2. In instructing His Majesty’s Ambassador at Moscow to transmit the enclosed communication to M. Molotov, Mr. Bevin stated that he thought it possible that M. Molotov might ask whether it was proposed (a) to make use of the Economic Commission for Europe to frame the reply to yourself, or (b) to set up new and separate bodies. Mr. Gunnar Myrdal, the Executive Secretary of the Economic Commission for Europe, who is now in Moscow, would presumably have told the Russians that in his view and in that of Mr. Trygve Lie,2 the [Page 263] Commission is the proper body to convoke such experts as are needed to provide the basis for framing the reply.
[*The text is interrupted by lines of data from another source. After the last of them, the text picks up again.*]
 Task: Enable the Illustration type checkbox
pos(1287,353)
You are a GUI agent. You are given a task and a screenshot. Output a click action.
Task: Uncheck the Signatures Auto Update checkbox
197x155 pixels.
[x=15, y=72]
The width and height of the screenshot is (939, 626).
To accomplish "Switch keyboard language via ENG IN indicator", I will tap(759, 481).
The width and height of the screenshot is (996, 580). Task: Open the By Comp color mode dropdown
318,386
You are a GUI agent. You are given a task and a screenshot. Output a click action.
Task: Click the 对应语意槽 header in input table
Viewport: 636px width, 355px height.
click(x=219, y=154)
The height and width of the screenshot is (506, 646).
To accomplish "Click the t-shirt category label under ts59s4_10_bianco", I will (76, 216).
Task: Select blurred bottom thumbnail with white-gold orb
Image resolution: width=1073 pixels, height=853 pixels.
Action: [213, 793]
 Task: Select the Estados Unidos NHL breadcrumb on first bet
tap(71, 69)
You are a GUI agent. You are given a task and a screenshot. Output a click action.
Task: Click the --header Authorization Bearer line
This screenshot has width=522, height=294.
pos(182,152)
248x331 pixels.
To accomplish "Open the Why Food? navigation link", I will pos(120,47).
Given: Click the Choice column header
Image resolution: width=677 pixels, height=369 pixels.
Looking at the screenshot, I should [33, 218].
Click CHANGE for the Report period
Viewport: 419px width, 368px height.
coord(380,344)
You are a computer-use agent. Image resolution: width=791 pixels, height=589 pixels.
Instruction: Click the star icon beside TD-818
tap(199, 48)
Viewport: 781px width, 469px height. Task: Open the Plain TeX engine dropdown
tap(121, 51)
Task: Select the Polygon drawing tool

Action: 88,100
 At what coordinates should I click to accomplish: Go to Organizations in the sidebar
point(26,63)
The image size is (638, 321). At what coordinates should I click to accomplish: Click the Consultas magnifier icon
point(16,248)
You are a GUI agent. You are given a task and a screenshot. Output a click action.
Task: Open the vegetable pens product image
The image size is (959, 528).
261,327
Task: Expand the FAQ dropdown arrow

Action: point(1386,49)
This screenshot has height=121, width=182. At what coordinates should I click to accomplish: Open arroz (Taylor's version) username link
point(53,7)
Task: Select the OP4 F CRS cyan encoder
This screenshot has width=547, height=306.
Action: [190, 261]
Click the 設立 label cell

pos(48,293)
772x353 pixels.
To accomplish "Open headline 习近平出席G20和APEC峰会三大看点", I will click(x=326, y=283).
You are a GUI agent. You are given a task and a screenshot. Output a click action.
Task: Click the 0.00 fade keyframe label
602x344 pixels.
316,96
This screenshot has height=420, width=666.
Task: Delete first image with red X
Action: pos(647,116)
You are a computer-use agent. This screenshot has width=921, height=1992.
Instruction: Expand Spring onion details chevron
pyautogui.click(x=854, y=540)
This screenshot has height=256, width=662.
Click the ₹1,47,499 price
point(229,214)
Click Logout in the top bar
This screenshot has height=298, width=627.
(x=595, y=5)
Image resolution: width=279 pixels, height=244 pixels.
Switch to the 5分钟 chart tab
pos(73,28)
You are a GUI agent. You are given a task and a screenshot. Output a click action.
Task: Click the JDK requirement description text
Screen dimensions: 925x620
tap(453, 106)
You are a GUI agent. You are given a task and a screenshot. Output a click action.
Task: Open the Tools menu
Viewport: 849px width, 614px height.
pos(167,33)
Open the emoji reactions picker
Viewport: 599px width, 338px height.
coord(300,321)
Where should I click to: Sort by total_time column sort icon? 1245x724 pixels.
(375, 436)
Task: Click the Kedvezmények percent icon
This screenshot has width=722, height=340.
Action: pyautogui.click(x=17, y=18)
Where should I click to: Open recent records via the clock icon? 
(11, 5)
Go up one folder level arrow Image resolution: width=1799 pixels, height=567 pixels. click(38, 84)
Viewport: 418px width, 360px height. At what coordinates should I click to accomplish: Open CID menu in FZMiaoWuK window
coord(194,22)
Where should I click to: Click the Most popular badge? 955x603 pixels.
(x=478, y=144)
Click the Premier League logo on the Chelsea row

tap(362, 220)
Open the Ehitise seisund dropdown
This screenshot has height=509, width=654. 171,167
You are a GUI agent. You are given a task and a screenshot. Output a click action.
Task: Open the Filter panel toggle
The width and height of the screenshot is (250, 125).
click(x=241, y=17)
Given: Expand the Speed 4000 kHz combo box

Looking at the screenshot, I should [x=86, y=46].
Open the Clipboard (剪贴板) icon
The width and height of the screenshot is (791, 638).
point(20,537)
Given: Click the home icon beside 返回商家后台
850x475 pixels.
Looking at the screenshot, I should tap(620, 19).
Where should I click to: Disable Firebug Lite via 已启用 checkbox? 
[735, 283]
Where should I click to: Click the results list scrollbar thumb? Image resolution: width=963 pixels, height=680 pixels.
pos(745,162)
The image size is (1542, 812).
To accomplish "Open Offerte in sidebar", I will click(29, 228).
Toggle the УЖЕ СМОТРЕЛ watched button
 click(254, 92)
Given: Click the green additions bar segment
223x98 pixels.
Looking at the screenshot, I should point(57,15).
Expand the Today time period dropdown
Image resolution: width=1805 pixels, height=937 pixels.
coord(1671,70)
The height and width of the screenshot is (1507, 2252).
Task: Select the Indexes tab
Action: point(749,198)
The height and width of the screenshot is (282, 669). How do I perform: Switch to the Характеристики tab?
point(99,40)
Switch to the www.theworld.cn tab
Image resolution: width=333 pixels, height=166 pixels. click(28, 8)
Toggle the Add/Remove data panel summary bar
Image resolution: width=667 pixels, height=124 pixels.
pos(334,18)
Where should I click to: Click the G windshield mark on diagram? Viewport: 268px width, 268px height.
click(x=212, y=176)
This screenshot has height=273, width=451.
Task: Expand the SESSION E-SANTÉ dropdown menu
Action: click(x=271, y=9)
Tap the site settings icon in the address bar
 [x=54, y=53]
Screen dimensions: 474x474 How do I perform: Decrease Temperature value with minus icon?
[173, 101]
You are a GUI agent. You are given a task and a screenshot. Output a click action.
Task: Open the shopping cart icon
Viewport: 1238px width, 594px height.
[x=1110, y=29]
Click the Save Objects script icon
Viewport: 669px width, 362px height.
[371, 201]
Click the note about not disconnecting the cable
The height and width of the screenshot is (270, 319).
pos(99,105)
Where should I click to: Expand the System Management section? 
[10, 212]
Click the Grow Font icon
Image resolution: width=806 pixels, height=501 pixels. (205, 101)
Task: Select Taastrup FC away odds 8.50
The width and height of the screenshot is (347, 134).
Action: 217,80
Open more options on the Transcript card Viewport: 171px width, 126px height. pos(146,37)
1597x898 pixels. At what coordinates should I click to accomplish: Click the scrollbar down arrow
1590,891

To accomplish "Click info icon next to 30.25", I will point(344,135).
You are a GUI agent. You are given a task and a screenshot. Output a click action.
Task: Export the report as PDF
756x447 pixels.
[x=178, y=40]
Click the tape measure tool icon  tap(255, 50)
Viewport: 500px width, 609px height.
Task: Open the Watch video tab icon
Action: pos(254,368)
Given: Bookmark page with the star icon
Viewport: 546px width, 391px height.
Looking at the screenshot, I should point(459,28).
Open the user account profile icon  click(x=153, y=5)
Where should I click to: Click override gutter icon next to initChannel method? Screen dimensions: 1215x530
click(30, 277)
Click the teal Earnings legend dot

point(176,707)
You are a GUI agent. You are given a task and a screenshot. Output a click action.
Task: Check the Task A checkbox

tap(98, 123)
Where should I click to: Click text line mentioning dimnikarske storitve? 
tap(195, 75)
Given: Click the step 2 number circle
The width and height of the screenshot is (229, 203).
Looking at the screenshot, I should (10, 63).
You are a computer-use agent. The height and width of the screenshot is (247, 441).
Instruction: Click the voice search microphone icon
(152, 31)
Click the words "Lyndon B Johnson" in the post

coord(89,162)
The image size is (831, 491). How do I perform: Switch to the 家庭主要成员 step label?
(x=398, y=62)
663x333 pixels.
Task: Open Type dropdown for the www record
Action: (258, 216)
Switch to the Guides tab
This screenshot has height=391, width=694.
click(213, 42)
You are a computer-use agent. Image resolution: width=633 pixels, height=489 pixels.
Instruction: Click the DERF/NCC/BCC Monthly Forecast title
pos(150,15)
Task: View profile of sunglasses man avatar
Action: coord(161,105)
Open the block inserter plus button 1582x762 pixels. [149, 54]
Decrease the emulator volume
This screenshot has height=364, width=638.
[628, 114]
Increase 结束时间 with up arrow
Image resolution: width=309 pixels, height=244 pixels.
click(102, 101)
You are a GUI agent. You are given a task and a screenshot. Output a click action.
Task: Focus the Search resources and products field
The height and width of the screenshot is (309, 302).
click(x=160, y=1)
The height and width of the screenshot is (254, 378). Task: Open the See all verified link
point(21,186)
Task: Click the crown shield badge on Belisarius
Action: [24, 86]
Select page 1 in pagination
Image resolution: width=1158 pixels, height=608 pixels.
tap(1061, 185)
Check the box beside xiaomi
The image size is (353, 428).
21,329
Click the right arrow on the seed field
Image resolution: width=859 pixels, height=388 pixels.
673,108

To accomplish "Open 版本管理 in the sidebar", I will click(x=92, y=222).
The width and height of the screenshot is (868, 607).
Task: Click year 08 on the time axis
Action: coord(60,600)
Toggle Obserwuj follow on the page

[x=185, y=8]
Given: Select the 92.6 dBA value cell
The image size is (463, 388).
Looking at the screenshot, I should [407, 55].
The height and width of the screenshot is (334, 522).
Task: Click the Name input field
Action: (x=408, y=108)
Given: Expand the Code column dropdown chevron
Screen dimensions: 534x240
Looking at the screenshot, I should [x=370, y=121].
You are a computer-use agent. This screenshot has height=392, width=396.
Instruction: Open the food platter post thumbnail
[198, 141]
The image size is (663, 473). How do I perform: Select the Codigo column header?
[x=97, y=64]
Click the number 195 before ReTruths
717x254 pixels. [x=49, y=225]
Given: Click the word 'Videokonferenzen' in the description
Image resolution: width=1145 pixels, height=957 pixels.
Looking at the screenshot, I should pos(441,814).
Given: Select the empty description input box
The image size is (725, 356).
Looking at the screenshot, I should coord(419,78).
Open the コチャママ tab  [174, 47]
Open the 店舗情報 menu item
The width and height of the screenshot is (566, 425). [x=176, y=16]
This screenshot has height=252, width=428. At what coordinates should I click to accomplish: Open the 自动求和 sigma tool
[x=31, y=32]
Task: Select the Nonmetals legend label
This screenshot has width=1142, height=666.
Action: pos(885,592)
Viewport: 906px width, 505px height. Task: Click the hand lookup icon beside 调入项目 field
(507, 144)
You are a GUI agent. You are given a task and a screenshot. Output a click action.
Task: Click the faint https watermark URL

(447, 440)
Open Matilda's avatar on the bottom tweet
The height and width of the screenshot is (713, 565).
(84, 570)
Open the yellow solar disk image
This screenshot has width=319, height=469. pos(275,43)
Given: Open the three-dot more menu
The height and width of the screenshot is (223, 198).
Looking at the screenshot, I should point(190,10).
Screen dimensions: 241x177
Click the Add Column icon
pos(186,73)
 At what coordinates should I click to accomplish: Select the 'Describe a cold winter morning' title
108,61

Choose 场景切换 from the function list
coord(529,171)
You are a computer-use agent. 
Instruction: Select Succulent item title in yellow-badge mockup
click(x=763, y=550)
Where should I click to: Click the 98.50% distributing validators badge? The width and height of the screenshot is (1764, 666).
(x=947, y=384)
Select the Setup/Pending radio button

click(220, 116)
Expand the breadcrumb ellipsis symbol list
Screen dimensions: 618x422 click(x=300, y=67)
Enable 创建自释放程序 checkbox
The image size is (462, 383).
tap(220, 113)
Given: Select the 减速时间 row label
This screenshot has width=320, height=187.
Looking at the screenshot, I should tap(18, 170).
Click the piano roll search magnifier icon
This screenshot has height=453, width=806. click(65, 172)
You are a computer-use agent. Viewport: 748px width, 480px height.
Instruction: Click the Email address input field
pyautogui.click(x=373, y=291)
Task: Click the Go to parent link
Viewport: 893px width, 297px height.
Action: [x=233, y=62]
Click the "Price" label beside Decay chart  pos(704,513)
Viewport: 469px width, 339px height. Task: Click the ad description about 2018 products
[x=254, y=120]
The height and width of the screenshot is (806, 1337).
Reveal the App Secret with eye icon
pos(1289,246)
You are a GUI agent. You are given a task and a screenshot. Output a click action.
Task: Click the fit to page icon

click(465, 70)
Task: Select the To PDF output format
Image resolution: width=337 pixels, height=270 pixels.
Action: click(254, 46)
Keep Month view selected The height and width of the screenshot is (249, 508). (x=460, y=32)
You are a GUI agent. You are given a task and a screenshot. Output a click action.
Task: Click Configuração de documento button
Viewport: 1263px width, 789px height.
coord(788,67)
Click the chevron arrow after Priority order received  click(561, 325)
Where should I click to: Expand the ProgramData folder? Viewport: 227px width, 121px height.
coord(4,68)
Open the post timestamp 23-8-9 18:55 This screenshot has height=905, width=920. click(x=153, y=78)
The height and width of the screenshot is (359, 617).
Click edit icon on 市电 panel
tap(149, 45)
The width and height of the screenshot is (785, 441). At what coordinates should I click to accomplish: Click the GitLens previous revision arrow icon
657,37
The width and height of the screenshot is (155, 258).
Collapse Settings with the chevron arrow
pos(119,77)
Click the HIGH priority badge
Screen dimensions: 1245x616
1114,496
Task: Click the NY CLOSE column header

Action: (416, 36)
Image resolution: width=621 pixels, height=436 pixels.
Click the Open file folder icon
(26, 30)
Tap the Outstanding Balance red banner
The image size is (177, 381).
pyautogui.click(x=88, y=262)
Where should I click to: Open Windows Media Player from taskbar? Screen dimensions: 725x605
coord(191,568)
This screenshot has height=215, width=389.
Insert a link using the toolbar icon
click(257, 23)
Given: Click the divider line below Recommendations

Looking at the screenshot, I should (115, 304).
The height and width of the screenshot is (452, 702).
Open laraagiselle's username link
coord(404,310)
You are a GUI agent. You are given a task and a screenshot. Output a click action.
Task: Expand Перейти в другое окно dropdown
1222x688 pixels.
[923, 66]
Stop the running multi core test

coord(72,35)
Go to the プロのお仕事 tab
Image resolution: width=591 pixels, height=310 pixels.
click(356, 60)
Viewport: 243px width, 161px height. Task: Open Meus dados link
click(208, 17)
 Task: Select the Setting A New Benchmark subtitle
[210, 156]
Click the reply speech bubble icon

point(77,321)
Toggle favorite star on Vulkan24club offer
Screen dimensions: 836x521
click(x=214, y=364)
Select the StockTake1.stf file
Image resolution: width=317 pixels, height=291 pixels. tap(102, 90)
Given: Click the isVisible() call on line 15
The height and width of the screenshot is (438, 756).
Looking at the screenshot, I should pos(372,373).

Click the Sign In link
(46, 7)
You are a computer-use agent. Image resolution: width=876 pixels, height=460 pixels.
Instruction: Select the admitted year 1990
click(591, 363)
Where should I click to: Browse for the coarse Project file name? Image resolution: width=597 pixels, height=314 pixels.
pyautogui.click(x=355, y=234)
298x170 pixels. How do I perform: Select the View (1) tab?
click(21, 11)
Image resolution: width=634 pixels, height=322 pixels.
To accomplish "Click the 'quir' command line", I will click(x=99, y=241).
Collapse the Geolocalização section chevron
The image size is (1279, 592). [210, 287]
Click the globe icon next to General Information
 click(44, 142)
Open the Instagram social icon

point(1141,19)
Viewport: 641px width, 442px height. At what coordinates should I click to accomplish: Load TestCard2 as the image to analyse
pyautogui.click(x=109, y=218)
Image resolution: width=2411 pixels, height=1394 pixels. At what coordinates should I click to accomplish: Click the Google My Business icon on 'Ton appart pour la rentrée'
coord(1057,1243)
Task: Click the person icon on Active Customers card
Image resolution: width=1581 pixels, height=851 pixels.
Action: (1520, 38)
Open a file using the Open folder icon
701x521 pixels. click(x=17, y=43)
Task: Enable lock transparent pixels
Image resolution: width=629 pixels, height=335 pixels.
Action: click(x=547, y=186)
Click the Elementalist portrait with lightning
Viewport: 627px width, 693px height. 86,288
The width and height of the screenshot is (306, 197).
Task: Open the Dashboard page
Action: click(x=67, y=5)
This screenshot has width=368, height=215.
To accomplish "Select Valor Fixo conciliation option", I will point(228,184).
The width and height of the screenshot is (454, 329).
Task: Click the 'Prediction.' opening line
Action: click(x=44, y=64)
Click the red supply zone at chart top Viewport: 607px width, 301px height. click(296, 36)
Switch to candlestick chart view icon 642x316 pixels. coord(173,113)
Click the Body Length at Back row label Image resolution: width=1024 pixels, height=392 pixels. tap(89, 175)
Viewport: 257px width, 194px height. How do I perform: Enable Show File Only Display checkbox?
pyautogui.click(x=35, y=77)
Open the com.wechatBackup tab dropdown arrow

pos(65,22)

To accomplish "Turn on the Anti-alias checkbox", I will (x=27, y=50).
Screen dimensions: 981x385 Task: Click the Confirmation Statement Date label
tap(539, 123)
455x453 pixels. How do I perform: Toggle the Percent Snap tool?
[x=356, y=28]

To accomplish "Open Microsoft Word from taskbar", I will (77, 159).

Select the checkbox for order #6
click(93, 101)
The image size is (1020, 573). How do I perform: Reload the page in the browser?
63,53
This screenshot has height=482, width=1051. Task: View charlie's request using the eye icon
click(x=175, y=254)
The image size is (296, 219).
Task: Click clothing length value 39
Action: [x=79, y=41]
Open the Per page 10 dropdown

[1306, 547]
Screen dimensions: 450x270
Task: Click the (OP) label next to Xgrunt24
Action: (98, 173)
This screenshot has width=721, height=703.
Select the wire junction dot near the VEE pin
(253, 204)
3. Mr. Bevin told Sir Maurice Peterson that the answer to such an enquiry is, that Great Britain and France are anxious, assuming that Russian cooperation is secured, to bring in the Economic Commission for Europe at a later stage in whatever ways are judged most appropriate. But the Commission has not yet a fully developed Secretariat and though Mr. Bevin and M. Bidault have full confidence in Mr. Myrdal, they are convinced that his staff could not successfully organise the initial steps needed to provide the basis for a reply to your proposal, more especially as the Secretariat has to deal with the second meeting of the Commission on the 5th July and will be taking over the essential functions of the European Central Inland Transport Organisation, the Emergency Economic Commission for Europe, and the European Coal Organisation. Mr. Bevin and M. Bidault are convinced, therefore, that the initial steps must be taken outside the Economic Commission for Europe, but it is their hope that the Commission, at its forthcoming session, will take note of and approve the steps taken, and it is the view of Mr. Bevin and M. Bidault that, assuming Russian cooperation, full use should be made of the Commission and its staff at a later stage.

Yours sincerely,

Inverchapel
  1. Substantially the same as the aide-mémoire quoted in telegram 2427 from Paris, p. 259.
  2. Secretary General of the United Nations.